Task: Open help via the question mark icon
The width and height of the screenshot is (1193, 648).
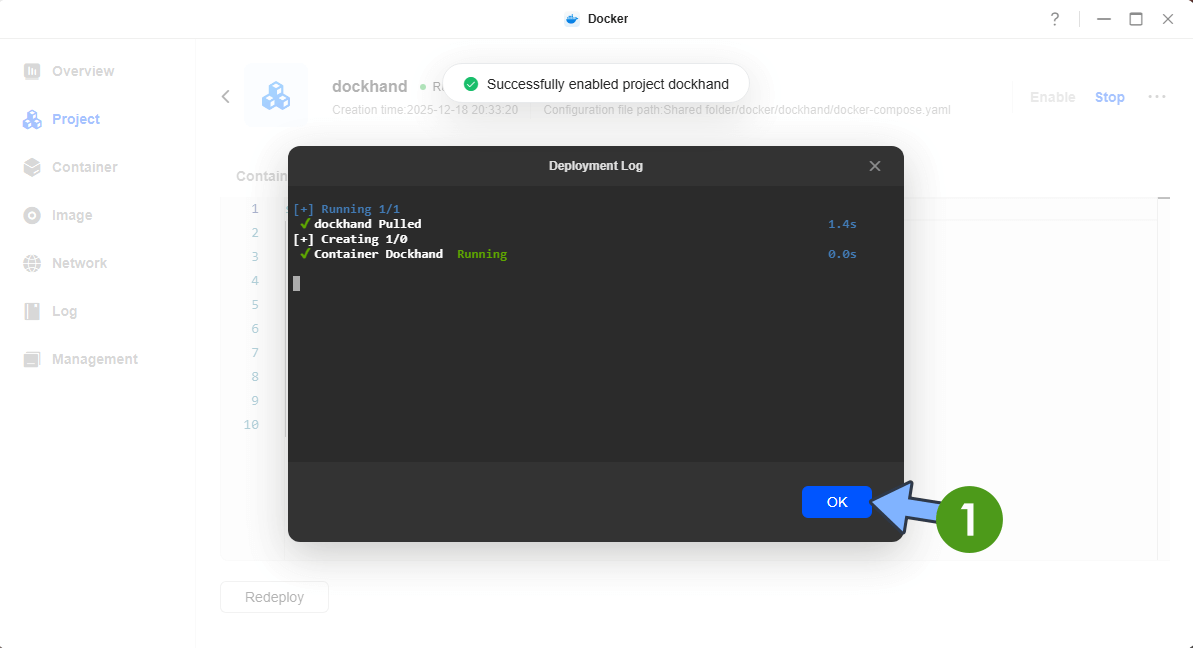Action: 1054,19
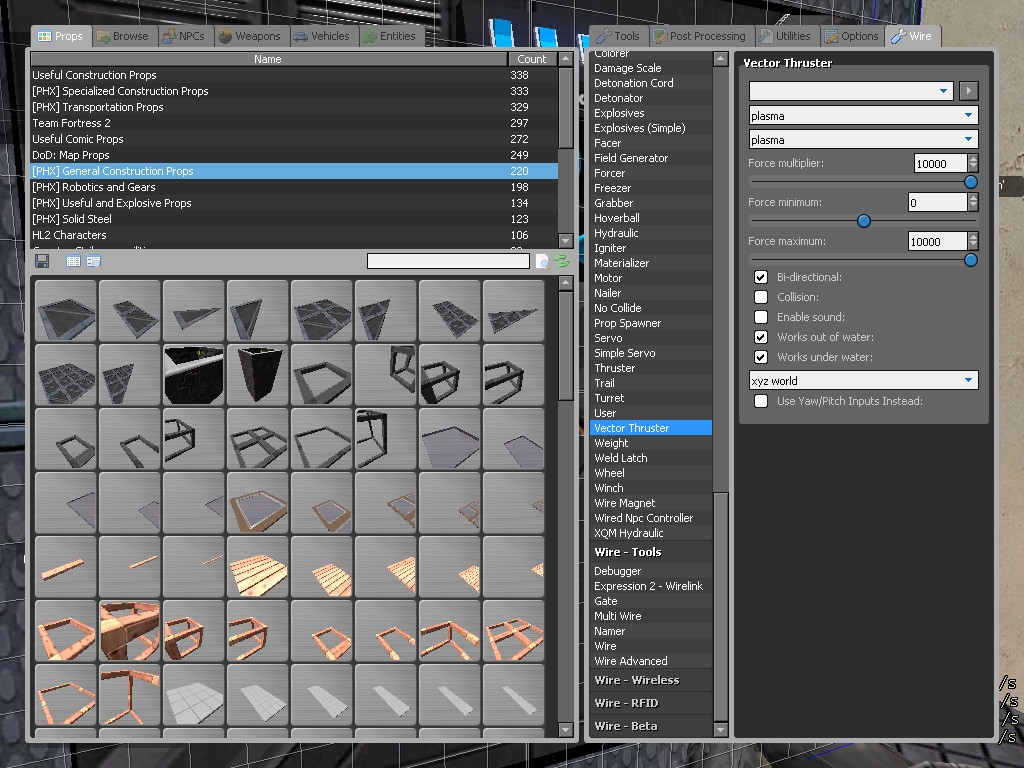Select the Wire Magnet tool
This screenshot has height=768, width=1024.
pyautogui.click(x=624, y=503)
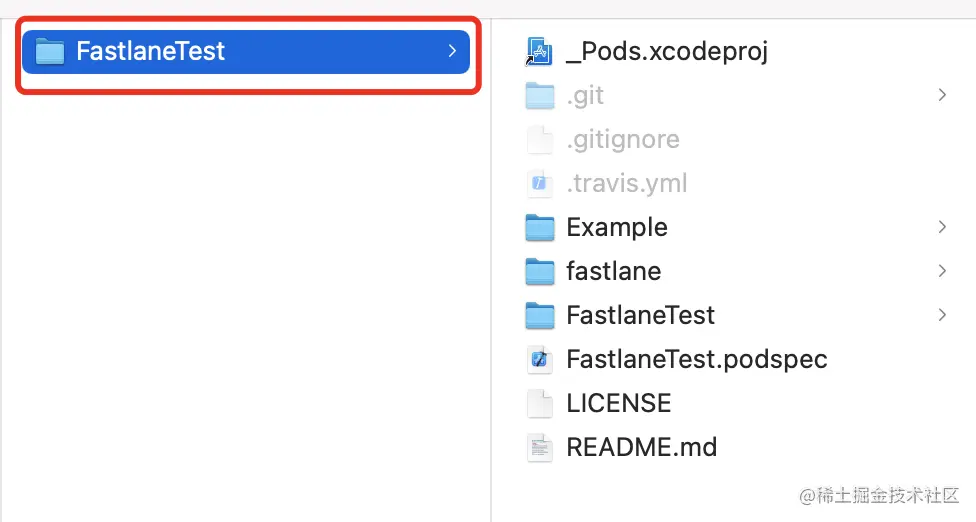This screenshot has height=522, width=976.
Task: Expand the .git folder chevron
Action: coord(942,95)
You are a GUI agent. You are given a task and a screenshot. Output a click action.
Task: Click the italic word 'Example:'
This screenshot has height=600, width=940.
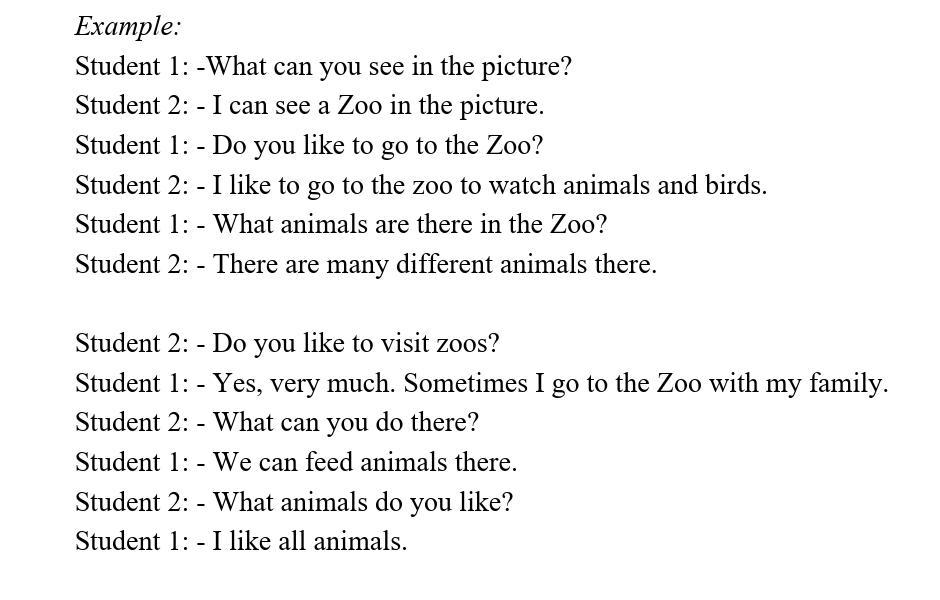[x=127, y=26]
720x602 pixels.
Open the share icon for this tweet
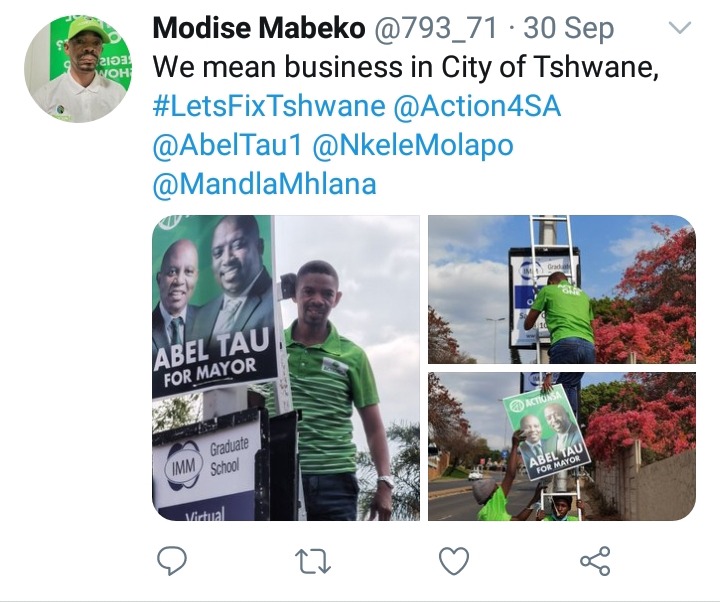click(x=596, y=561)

-----

### Problem details
Write out the lines above as a numbered list, skipping any blank lines and leaving out the pictures.

### Result of the exercise
1. Task: Open help via the question mark icon
2. The width and height of the screenshot is (1193, 648).
3. Action: 1054,19
4. Select the Wire Magnet tool
5. This screenshot has height=768, width=1024.
6. pyautogui.click(x=624, y=503)
7. This screenshot has height=522, width=976.
8. Task: Expand the .git folder chevron
9. Action: coord(942,95)
10. You are a GUI agent. You are given a task and a screenshot. Output a click action.
11. Task: Click the italic word 'Example:'
12. This screenshot has height=600, width=940.
13. [x=127, y=26]
14. 720x602 pixels.
15. Open the share icon for this tweet
16. click(x=596, y=561)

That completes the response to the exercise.